_What you will do_. What must be written out is each line from the one holding "Click the bookmark icon above Saves" through the end of the records, word for word, minus any pictures.

Data for the task section start

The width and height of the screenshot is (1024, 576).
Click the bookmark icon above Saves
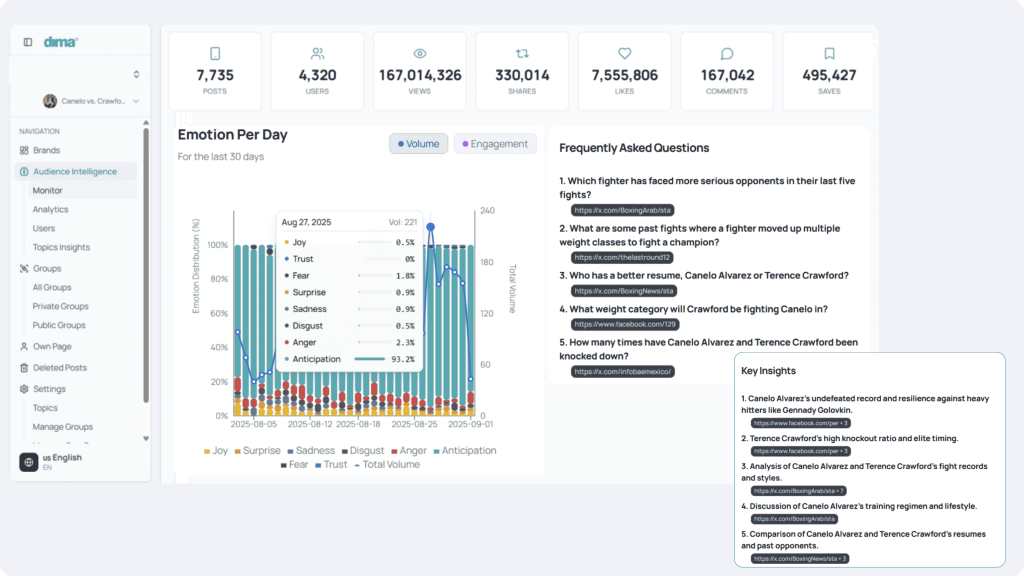click(829, 54)
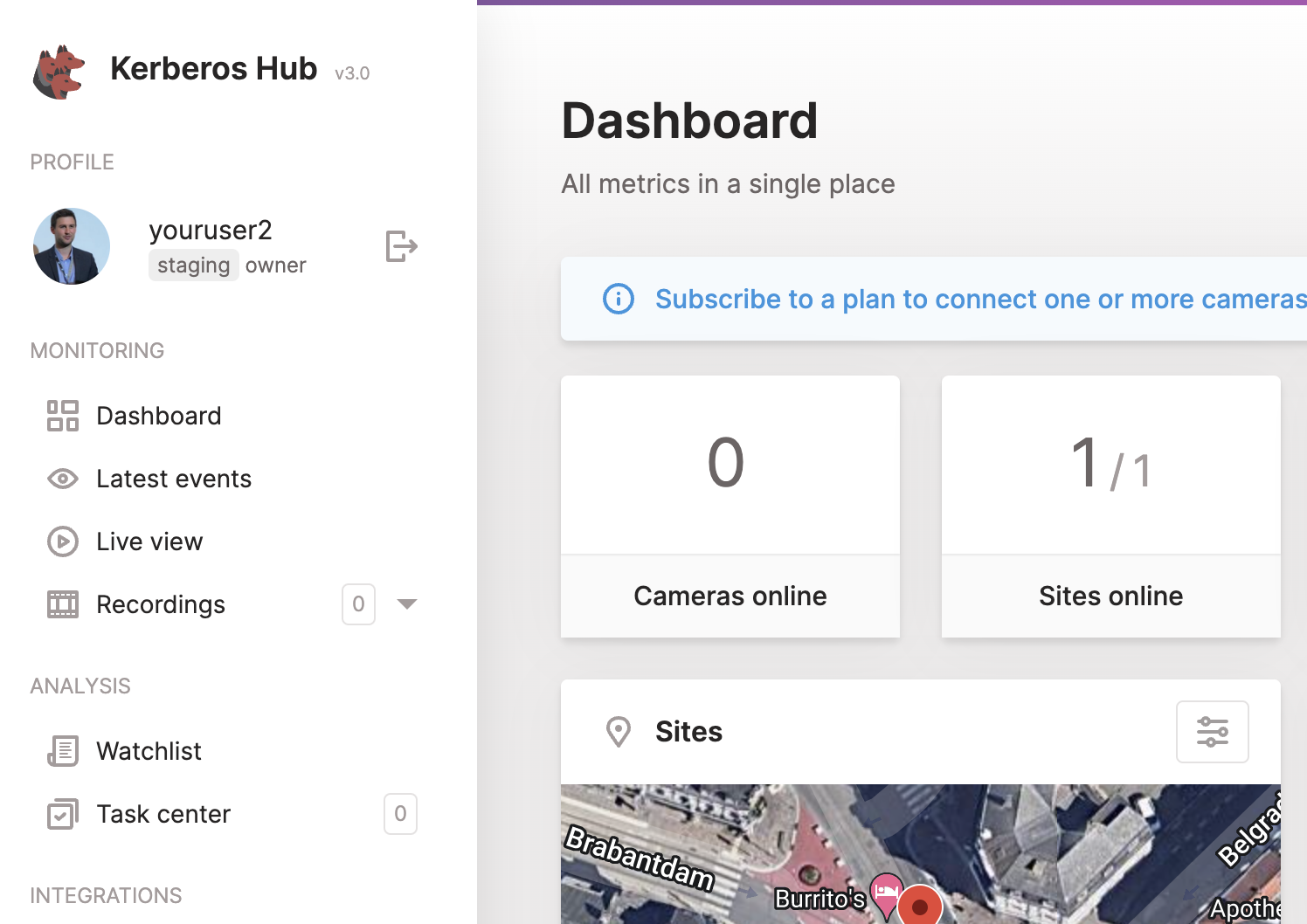Select Watchlist from the Analysis section
The width and height of the screenshot is (1307, 924).
(x=149, y=751)
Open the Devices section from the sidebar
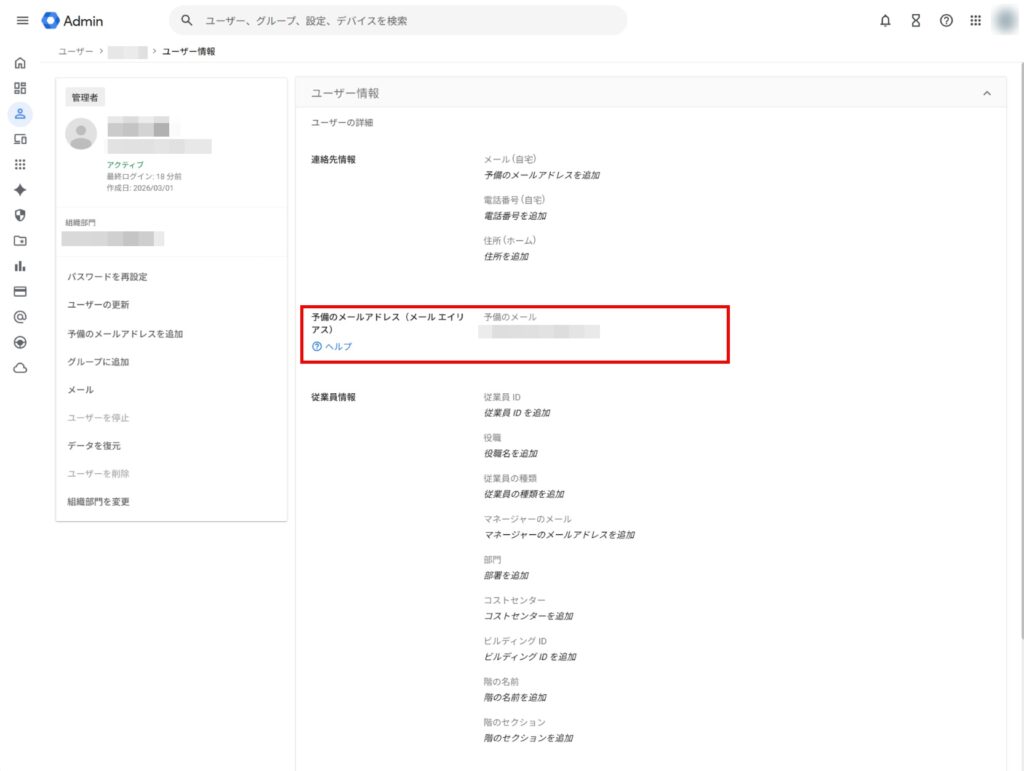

Data for the task section end

_Result for this task_.
Click the bookmark icon above Saves
click(829, 54)
Select Watchlist from the Analysis section
The width and height of the screenshot is (1307, 924).
(x=149, y=751)
Open the Devices section from the sidebar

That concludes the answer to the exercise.